## ACTIVITY
From the line that has "Check ROJI B 05:00–06:00 slot checkbox" down to the last line of the data below, set down every line exactly, but none of the pictures.

*** Opening of GIVEN ENTRIES ***

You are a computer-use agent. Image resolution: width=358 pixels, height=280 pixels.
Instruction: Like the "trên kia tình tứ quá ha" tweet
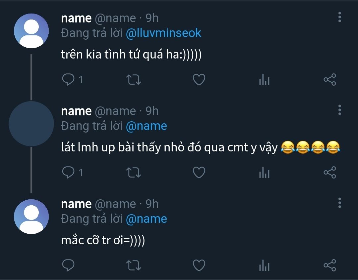tap(199, 80)

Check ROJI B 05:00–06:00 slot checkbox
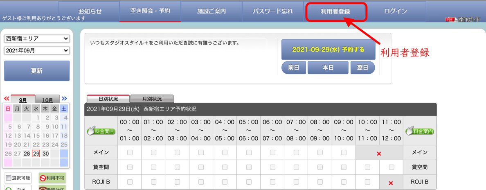(249, 182)
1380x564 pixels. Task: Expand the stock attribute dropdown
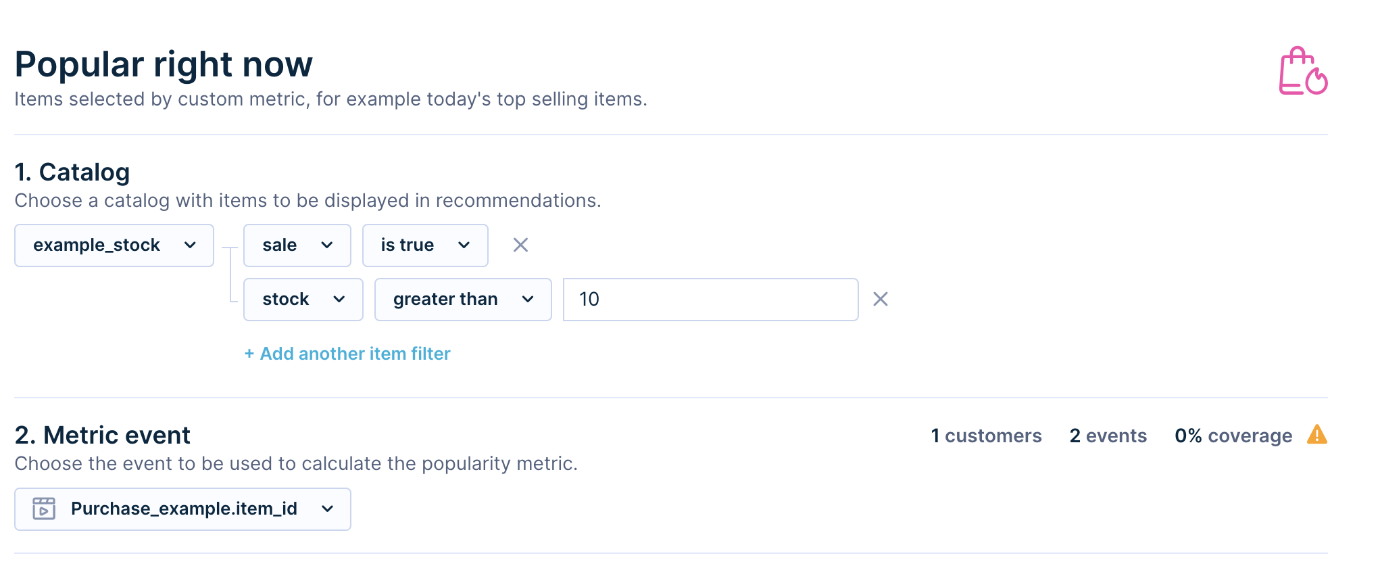303,299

*** Close of GIVEN ENTRIES ***

## EXERCISE SOLUTION
Check ROJI B 05:00–06:00 slot checkbox
(249, 182)
1380x564 pixels. Task: Expand the stock attribute dropdown
303,299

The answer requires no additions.